Spahn studied History of theatre, German language and literature, Philosophy, and History of art at the University of Cologne. He received his doctorate ('Dr. Phil.') in 1969 for his dissertation The history of the theatre of the Ruhr region up to 1933. He worked as a TV journalist for the WDR from 1969 to 2005. He produced numerous series, portraits and documentaries in the field of cultural and educational policy.

He became known both nationally and internationally through chess programmes. Between 1983 and 2005, he presented the annual live broadcast Chess of the Grandmasters (Schach der Großmeister), where players including Garry Kasparov, Anatoly Karpov, Viswanathan Anand and Vladimir Kramnik competed for the TV Cup.

It was on his initiative and under his direction that the WDR regularly reported on the Dortmund Sparkassen Chess Meeting.

== Series / Films ==

The series written and produced by Spahn included Keine Angst vorm Fliegen (Don't be afraid to fly) and Der Elternführerschein (The driving licence for parents). Together with Lida Winiewicz, Spahn wrote the 12-part TV serial Wenn die Liebe hinfällt (When love ends).
He was awarded the Medal of German Cancer Aid for Niemand soll der Nächste sein! (Nobody should be the next). In 1979, Spahn received the German Industrial Film Prize for the TV series Computer können nicht vergessen! (Computers can't forget) in connection with the Federal Data Protection Act. Under the title and with the TV production Don't be afraid to fly, Spahn and Rainer Pieritz founded seminars to allay the fear of flying in Germany.
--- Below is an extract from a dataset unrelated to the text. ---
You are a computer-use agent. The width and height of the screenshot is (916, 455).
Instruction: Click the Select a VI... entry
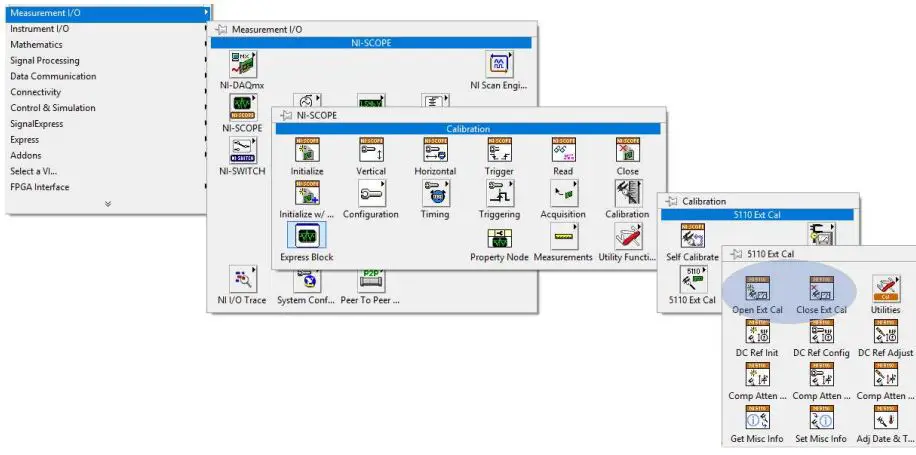click(x=33, y=171)
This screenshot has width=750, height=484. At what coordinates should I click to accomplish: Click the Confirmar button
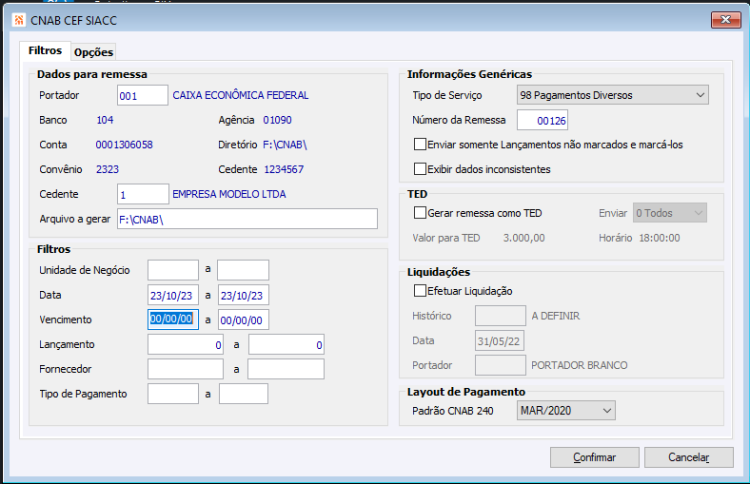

As author and director, Spahn produced two impressive portraits on Carl Djerassi, the chemist, author, art collector and Father of the pill, and Otto Erich Deutsch, the Schubert researcher (Deutsch Catalog).

== Awards ==

Claus Spahn was awarded the Ehrenteller des Deutschen Schachbundes (Commemorative Plate of the German Chess Federation) in 1992. He received the Deutscher Schachpreis (German Chess Award) of the German Chess Federation on two occasions (1983/2001) for his commitment to the sport of chess, as well as the Medal of the European Chess Union (ECU) and the Gold Merit Award of the World Chess Federation FIDE in 2002.

In 2001, he was awarded the Cross of the Order of Merit of the Federal Republic of Germany by Federal President Johannes Rau for his many years of outstanding journalistic and editorial work.